The dark territory of True Detective



True to form the last episode of True Detective called Form and Void features the dark and grisly conclusion to a bleak, dark series about two homicide detectives unraveling a ritual murder in South Louisiana. Errol, the incestuous, Cary-Grant obsessed witch king makes an utterly creepy grindhouse villain. Previous episodes offer up a series of tantalizing possible suspects and co-conspirators, including Cohle himself. The Tuttles come off as redneck Illuminati with a long reach and powerful resources. The story ends with many of these loose ends still flapping, but Cohle and Hart’s journey resolves, and that’s the real heart of the story.

True Detective‘s mysterious King in Yellow references a Robert Chambers story about a play that elicits madness and despair in those who see it. The story Cohle and Hart live as they work their case contains enough bizarre evil to induce similar responses. Cohle’s philosophic nature and nihilistic outlook make him particularly vulnerable to emotional and spiritual damage. Hart’s proclivities run to the more standard tropes TV cops use to cope. He cheats on his wife, drinks too much, and is disconnected from his children. Hart ends up in a place something like despair in which he’s lost his family and left his job after exposure to yet another urban legend horror, the baby in the microwave.

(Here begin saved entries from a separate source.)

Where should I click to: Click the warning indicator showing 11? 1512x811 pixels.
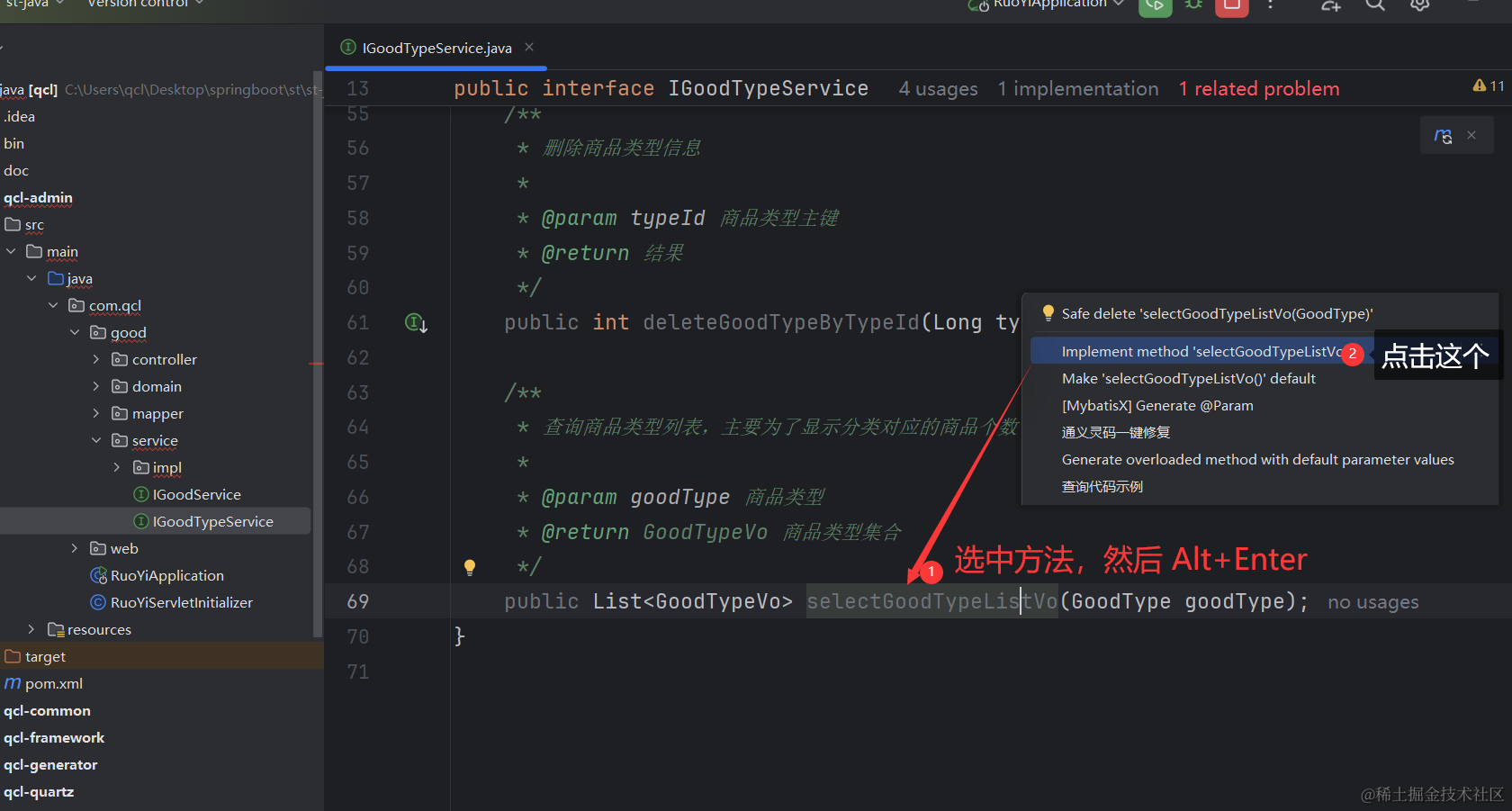point(1489,86)
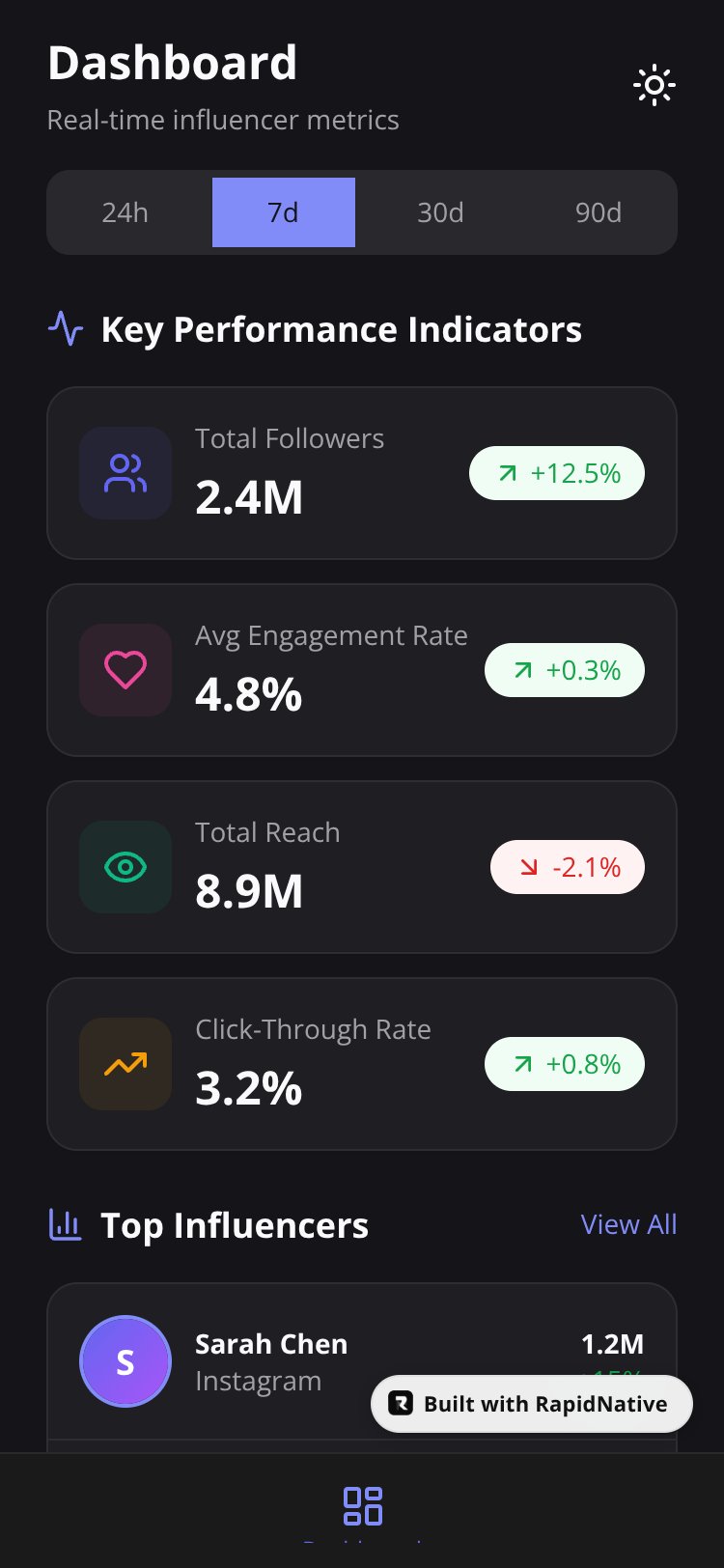Screen dimensions: 724x1568
Task: Open the Dashboard grid icon in bottom navigation
Action: (x=363, y=1506)
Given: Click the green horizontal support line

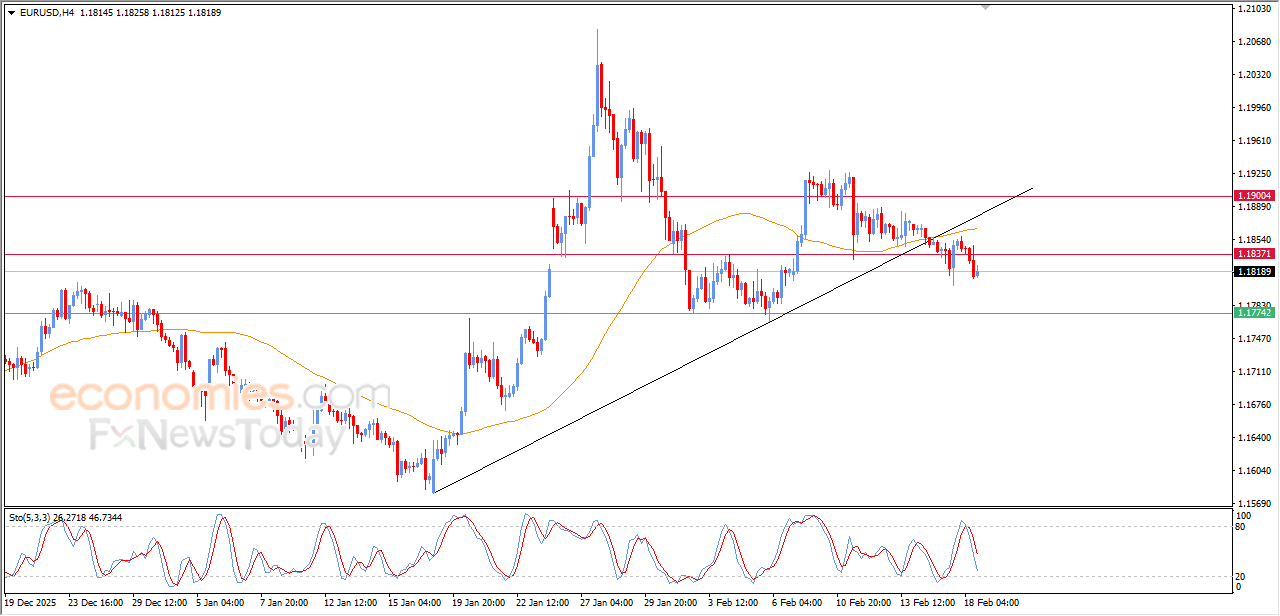Looking at the screenshot, I should (x=400, y=313).
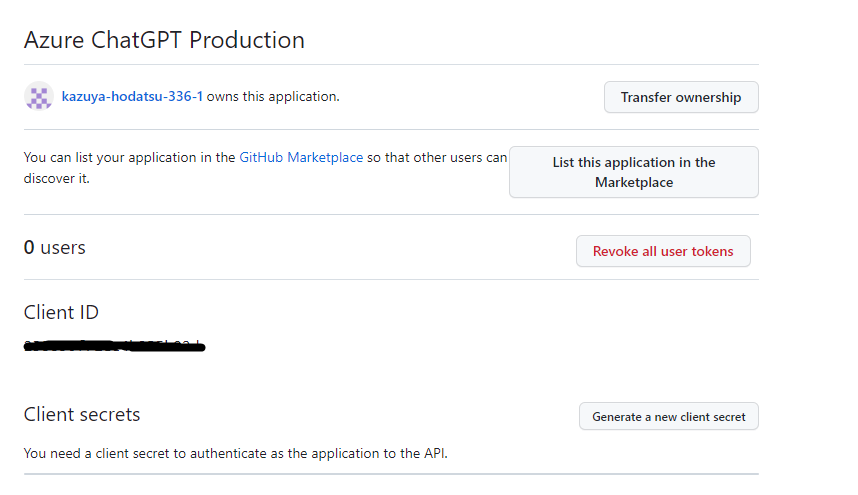Click the kazuya-hodatsu-336-1 avatar icon
The image size is (858, 495).
[38, 97]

Cohle and Hart’s determination to close the case appears to be part-destiny and part obsession. In spite of a serious rift between them, when Cohle shows Hart the horror inducing videotape of one the victims, he’s in. This tape is used to induce former cop Steve Geraci. While immediate exposure to the tape loosens his tongue, Steve does not seem permanently traumatized by his experience, displaying the same self-interest after they finish with him that he has before. He tells them Sheriff Childress is the one who closed the case. Interviews in previous episodes suggest that Errol might be a Childress and possibly an illegitimate child of one of the Tuttles.

After making arrangements to unveil their evidence should they not come out alive, Cohle and Hart follow their leads to Errol’s house. Earlier the episode treats us to scenes of Errol’s Psycho-Louisiana-style domestic bliss. Cohle and Hart’s journey lead them into the heart of Carcosa where the evil is as thick as hot, humid swamp air.

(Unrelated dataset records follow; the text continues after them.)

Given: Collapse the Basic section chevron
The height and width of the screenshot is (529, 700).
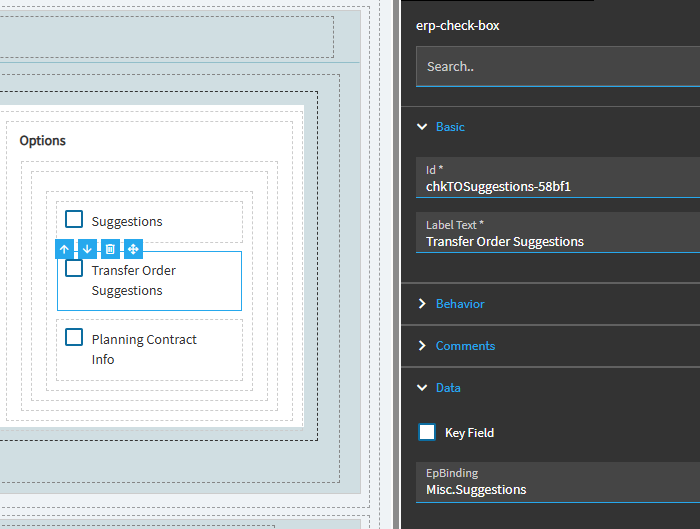Looking at the screenshot, I should point(422,127).
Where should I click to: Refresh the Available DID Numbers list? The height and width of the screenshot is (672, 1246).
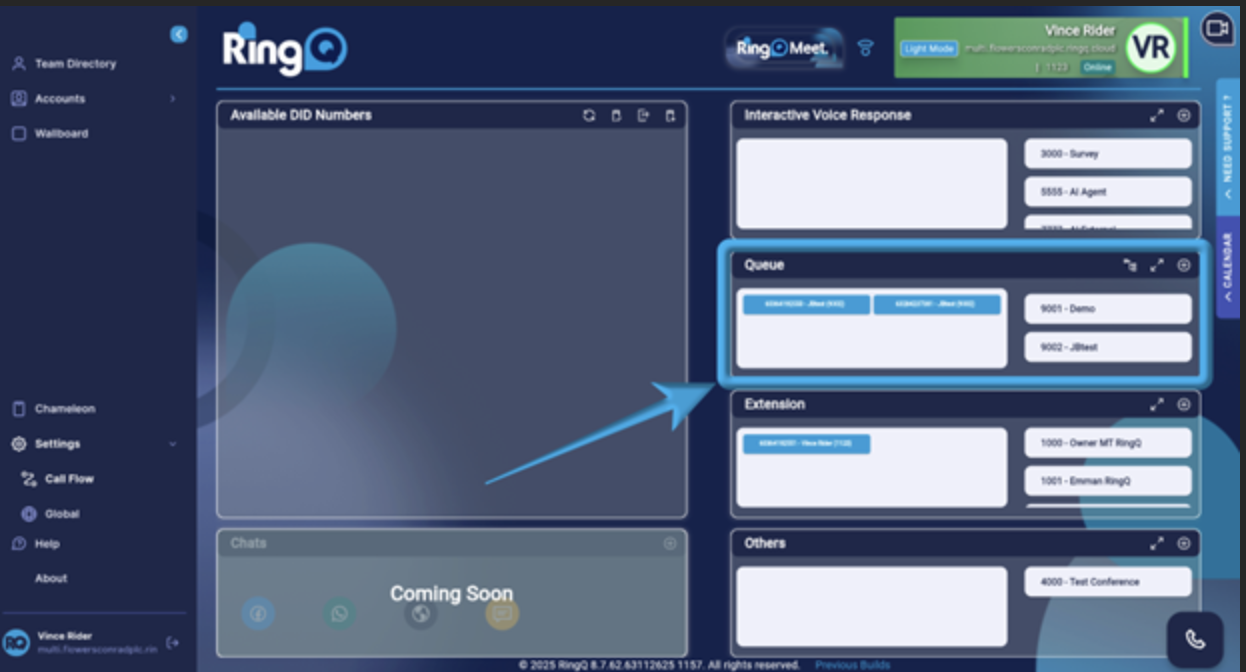coord(586,115)
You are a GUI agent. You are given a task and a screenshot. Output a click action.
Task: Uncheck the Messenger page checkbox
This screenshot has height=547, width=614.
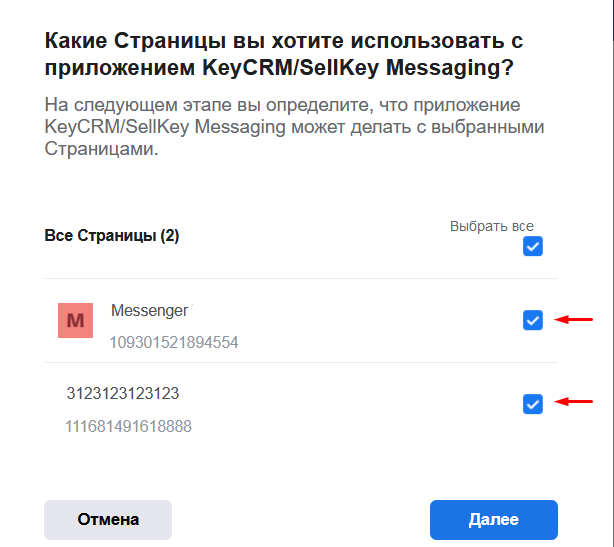[x=533, y=320]
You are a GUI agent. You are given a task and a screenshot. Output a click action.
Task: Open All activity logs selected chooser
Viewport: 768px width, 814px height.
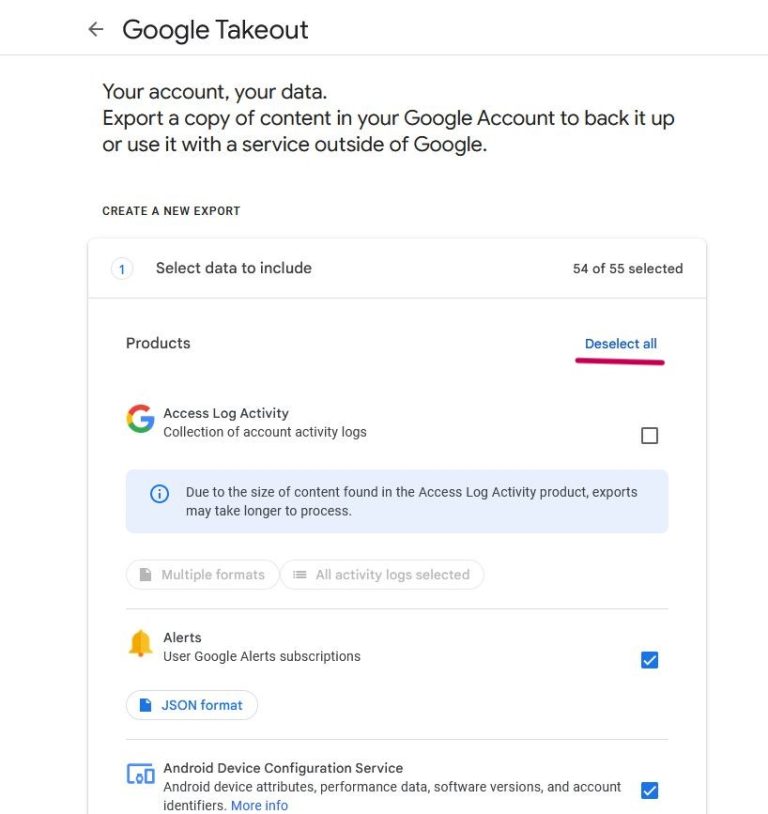coord(382,575)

Cohle’s bleak spiritual journey is revealed in the first episode entitled The Long Bright Dark with his rant about “the ontological fallacy of expecting light at the end of the tunnel.” Everything he encounters seems to confirm that position. 17 years later Cohle walks into Carcosa. Giant representations of the trail of twig-like gris-gris (Lousiana term for talisman) that appear throughout the series fill the tunnel-like space. Errol’s insane taunts to “come die with me little priest.” Cohle follows Errol’s voice to what is supposed to be the altar of Carcosa, where Cohle’s looks up at the circle of light above him and experiences a cosmic moment where the universe seems to open to him.

Cohle battles Errol as Hart follows the voices. Errol sinks a knife into Cohle and an ax into Hart. After Hart, with an ax stuck in his chest manages to head butt Errol, Cohle is the one who shoots and kills him. Both men lie there bleeding until help arrives.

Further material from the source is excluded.